- Exercise requirements -
Copy out all lines of the records in which the word "panel" appears.

Collected data entries:
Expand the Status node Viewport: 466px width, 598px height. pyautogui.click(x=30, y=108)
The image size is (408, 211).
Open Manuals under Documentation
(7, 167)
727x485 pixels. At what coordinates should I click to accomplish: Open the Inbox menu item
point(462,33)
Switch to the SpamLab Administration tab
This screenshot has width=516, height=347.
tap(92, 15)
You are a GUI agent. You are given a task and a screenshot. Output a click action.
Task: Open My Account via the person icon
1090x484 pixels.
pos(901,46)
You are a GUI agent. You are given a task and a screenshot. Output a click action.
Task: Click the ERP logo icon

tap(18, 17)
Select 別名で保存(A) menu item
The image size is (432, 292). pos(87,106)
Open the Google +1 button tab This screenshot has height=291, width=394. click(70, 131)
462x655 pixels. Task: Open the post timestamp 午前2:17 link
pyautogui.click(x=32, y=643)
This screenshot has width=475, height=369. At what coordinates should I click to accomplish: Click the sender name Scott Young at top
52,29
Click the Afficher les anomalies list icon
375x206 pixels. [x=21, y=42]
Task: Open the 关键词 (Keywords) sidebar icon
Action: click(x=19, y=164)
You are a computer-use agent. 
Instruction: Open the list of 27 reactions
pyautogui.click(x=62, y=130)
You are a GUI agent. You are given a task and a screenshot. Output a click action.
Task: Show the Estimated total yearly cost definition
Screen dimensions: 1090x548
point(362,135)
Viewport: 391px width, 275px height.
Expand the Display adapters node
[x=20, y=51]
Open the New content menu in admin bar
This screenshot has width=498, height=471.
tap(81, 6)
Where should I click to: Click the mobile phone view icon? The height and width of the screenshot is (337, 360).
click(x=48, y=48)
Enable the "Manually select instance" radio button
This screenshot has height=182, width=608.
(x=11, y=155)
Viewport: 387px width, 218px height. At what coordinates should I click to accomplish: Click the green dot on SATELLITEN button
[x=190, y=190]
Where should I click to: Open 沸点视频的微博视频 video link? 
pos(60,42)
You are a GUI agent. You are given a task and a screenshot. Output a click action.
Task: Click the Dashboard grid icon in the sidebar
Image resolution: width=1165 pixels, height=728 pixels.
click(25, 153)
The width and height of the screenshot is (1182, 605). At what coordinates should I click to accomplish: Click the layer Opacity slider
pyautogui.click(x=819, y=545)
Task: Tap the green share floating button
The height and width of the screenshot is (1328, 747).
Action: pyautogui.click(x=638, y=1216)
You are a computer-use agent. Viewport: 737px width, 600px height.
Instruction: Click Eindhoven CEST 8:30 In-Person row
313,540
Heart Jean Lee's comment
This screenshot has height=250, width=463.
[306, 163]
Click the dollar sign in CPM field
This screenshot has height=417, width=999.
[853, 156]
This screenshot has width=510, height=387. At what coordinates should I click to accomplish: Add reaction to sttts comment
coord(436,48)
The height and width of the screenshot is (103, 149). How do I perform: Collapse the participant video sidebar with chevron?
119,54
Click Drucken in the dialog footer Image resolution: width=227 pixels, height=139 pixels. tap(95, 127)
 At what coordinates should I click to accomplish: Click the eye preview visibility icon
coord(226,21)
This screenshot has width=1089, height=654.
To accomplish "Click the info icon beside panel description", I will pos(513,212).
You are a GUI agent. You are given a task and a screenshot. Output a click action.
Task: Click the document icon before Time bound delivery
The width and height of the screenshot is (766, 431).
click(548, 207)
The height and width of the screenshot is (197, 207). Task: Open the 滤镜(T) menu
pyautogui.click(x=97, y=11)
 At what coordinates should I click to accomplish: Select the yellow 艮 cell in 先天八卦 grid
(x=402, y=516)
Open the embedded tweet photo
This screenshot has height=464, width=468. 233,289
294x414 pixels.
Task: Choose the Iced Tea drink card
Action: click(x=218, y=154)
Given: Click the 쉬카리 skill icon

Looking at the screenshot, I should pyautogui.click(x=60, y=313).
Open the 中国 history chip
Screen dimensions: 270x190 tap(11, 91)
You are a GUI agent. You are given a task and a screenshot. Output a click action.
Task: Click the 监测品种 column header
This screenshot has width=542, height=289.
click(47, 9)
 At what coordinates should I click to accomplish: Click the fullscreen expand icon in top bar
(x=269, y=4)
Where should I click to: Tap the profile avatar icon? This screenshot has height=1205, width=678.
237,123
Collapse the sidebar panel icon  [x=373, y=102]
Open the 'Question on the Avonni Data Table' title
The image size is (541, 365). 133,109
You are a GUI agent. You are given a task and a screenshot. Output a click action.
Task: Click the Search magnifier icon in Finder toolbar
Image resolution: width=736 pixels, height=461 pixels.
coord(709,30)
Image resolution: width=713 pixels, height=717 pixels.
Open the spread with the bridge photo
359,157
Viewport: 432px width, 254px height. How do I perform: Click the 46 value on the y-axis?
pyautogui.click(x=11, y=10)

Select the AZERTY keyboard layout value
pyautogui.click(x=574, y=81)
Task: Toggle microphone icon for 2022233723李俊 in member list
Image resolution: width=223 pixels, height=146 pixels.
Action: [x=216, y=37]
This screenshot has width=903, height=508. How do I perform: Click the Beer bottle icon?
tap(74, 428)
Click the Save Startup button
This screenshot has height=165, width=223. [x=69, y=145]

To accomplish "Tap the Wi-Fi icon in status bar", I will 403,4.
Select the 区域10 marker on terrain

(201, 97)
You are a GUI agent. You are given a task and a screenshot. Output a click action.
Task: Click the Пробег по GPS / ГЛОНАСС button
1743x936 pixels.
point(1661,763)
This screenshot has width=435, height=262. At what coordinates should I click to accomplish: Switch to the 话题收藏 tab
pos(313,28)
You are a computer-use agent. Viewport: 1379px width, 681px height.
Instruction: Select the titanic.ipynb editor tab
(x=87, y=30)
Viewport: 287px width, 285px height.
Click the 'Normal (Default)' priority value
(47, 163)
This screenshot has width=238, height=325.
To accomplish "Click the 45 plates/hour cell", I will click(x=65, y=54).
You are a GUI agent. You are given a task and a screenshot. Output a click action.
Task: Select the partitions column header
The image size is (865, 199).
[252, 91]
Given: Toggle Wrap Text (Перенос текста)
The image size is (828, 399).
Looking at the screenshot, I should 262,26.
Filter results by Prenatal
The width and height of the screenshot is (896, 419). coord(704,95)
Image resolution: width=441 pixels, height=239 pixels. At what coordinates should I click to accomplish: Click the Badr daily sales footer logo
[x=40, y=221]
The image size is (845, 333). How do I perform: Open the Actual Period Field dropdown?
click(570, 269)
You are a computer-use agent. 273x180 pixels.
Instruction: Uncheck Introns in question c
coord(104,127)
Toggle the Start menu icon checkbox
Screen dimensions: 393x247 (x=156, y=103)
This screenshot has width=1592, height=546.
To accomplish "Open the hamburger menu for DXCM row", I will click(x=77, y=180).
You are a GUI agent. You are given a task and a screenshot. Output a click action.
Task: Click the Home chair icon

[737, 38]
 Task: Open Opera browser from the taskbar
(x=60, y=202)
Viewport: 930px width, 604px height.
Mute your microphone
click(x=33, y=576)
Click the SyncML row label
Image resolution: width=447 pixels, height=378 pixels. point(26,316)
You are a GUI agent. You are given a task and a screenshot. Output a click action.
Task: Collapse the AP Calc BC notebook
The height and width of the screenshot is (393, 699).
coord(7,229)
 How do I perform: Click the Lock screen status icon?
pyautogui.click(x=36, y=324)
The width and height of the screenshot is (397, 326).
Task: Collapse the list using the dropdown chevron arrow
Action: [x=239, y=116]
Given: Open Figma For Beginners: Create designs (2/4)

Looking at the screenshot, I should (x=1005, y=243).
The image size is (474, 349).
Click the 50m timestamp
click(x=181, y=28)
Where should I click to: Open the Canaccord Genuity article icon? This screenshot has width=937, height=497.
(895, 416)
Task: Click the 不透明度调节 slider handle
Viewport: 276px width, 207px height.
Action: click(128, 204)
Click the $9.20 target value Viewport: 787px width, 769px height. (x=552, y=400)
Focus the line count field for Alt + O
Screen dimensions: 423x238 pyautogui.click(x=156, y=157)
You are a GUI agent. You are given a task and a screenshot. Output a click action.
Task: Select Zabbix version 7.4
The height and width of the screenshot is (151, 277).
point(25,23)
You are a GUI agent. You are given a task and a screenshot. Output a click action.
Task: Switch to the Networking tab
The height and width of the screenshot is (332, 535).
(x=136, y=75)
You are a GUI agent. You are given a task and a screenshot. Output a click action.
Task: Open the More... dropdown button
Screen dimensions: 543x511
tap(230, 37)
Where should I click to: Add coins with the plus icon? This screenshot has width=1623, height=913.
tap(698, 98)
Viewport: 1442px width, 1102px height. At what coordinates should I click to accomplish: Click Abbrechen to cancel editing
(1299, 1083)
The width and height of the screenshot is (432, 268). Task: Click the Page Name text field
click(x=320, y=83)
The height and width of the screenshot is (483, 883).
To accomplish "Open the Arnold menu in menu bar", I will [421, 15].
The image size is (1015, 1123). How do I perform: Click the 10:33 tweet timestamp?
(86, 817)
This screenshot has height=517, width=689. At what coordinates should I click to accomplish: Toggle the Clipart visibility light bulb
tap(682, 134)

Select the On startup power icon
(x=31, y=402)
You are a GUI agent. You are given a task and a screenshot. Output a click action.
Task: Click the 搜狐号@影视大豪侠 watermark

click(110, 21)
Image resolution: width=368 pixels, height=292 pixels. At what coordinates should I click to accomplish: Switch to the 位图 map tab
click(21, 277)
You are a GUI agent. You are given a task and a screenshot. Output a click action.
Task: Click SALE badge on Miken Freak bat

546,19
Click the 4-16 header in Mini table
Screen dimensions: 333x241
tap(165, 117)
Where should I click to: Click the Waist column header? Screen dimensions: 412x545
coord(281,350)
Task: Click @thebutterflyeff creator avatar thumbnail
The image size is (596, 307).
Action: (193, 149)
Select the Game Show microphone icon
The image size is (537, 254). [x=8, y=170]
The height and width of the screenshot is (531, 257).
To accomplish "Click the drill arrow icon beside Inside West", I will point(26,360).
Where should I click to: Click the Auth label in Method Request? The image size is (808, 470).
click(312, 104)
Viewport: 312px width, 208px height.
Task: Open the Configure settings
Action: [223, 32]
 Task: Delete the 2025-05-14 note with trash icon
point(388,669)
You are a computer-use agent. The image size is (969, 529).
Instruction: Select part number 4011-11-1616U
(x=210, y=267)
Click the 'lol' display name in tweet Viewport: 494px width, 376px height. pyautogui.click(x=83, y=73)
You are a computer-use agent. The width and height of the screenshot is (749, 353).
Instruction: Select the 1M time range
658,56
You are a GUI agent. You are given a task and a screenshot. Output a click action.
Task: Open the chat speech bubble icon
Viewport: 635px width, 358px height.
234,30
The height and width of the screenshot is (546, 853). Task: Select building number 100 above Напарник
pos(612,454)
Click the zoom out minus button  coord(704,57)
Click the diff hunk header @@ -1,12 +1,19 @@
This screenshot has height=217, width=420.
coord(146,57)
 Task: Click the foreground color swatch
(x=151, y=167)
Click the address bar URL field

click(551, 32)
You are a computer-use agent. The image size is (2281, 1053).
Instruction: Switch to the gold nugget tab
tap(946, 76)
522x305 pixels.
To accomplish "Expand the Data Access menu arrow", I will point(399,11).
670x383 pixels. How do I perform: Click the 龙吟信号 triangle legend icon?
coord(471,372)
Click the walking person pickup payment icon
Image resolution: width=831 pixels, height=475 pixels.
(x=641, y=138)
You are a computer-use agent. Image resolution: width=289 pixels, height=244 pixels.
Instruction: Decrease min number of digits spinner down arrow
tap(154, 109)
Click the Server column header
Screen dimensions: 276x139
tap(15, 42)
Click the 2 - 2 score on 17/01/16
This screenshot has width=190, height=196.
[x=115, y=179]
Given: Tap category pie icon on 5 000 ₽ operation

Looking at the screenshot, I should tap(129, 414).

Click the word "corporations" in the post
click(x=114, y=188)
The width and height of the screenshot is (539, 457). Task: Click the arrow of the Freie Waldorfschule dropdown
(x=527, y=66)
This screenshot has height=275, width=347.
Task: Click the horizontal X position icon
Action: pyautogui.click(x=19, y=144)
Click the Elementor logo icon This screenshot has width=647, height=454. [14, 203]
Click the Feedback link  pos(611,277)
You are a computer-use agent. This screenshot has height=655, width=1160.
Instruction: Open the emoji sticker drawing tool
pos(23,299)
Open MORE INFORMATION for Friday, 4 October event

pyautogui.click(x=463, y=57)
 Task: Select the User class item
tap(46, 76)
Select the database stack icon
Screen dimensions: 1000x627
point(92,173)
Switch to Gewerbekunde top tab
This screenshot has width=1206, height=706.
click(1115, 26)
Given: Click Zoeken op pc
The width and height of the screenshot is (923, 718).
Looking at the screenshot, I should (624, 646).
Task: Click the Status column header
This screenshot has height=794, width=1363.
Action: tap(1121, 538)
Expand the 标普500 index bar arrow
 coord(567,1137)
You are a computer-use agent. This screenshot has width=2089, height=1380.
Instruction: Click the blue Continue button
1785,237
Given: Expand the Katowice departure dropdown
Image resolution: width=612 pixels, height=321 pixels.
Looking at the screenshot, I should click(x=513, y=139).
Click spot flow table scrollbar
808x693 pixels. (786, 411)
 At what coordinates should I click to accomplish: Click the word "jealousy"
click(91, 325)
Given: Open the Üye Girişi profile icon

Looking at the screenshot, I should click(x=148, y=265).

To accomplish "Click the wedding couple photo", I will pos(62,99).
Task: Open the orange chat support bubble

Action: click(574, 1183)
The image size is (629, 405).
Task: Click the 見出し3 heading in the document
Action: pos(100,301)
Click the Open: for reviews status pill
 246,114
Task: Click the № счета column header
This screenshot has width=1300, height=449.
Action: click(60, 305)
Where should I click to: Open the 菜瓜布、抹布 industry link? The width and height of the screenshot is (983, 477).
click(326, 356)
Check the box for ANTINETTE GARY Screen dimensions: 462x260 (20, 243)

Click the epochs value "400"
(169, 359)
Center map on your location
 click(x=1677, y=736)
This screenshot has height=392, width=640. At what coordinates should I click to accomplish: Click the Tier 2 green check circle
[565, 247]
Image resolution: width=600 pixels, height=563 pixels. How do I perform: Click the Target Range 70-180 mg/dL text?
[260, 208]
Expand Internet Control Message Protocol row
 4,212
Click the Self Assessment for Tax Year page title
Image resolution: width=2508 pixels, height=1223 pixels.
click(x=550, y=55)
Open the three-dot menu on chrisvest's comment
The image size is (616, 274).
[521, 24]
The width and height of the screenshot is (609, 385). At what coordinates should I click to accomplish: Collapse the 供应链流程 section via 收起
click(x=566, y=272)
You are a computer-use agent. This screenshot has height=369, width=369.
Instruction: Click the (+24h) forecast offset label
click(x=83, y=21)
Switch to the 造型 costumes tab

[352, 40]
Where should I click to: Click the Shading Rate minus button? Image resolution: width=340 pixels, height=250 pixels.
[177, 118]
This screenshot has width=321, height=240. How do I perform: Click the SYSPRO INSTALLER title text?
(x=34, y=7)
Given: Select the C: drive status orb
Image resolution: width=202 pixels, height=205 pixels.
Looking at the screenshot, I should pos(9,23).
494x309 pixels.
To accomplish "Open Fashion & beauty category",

- Result of the task -
To accomplish "Click the info icon beside panel description", I will pos(513,212).
Collapse the sidebar panel icon  [x=373, y=102]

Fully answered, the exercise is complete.